■ **Collected data entries**:
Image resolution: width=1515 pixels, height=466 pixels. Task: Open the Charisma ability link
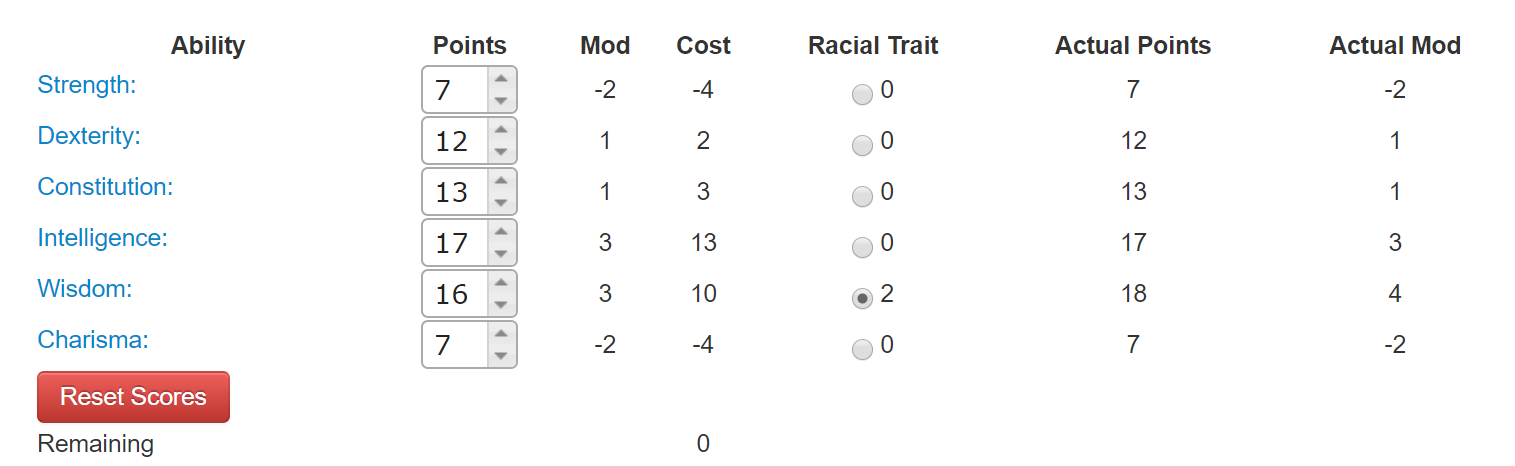(93, 340)
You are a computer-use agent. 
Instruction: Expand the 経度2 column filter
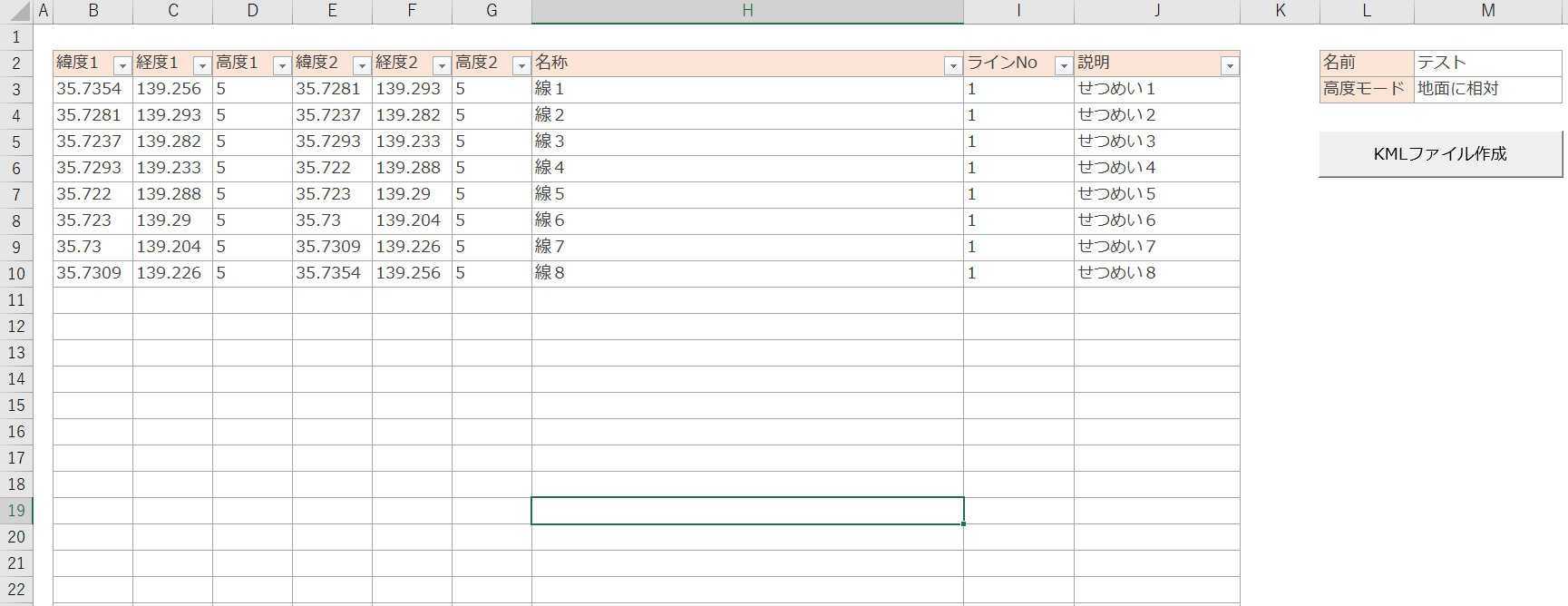pyautogui.click(x=442, y=65)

■ **What is required**: Keep the pictures out of the copy and return the rest of the data above exactly.

■ **Task result**:
Image resolution: width=1515 pixels, height=466 pixels. Task: Open the Charisma ability link
(93, 340)
You are a computer-use agent. 
Instruction: Expand the 経度2 column filter
pyautogui.click(x=442, y=65)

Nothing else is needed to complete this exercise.